Críticas também. O embaixador do Chile nos Estados Unidos, Juan Gabriel Valdés, escreveu na rede social X que Kissinger foi "um homem cujo génio histórico nunca conseguiu disfarçar a sua profunda pobreza moral". Em Nova Iorque, na noite de quarta-feira, a notícia da morte do diplomata foi recebida com júbilo por manifestantes pró-palestinianos em Manhattan. Nas horas seguintes, o título escolhido pela revista Rolling Stone era partilhado efusivamente nas redes sociais: Henry Kissinger, criminoso de guerra amado pela elite americana, morre finalmente.
Mulheres e futebol
Kissinger dizia que “o poder é o derradeiro afrodisíaco”. Sem dever à fotogenia ou à estatura, coleccionou vários relacionamentos íntimos que alimentaram as colunas do social. Casou pela primeira vez, em 1949, com Ann Fleischer, que também tinha fugido de Nuremberga, e com quem teve dois filhos. Divorciou-se em 1964 e voltou a casar dez anos depois com Nancy Kissinger, sua companheira até ao final da vida.
A sua outra paixão era o futebol. Durante anos, pediu à embaixada em Berlim que lhe enviasse os resultados da equipa onde jogou na adolescência, o Fürth. E, segundo Pelé, foi Kissinger a convencer o astro brasileiro a jogar na liga americana nos anos 70.

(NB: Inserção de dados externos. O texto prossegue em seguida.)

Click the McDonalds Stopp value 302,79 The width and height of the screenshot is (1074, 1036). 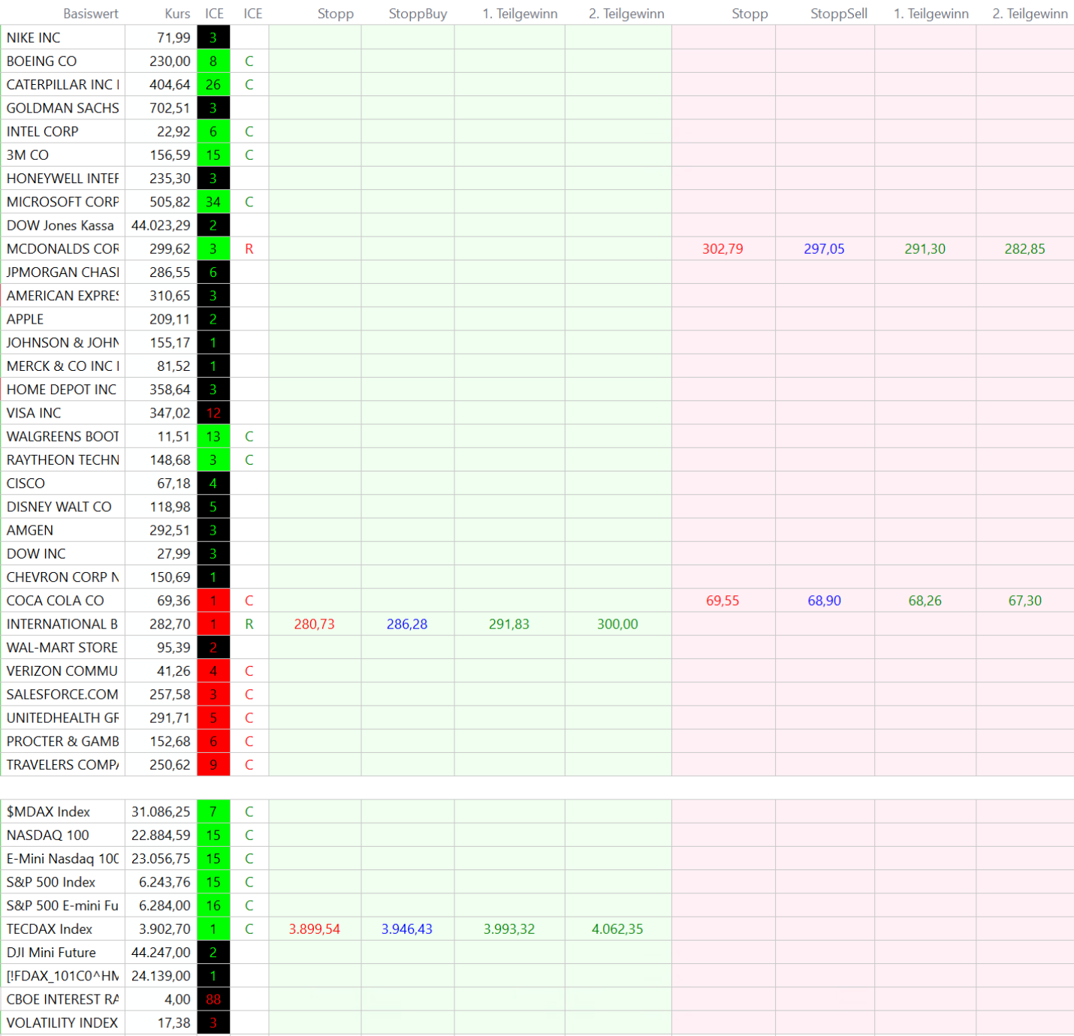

O ex-secretário de Estado norte-americano celebrou o centésimo aniversário em Maio e manteve-se activo até aos seus últimos dias. Encontrara-se em Setembro com o Presidente ucraniano, Volodymyr Zelensky (chegou a sugerir que Kiev deveria aceitar a anexação russa de alguns territórios, mas o seu pensamento evoluíra nos últimos tempos e defendia um forte apoio americano e a adesão da Ucrânia à NATO), e continuava a comentar assuntos internacionais. Kissinger morreu esta quarta-feira em casa, rodeado dos dois filhos e da actual mulher. A causa do óbito não é conhecida.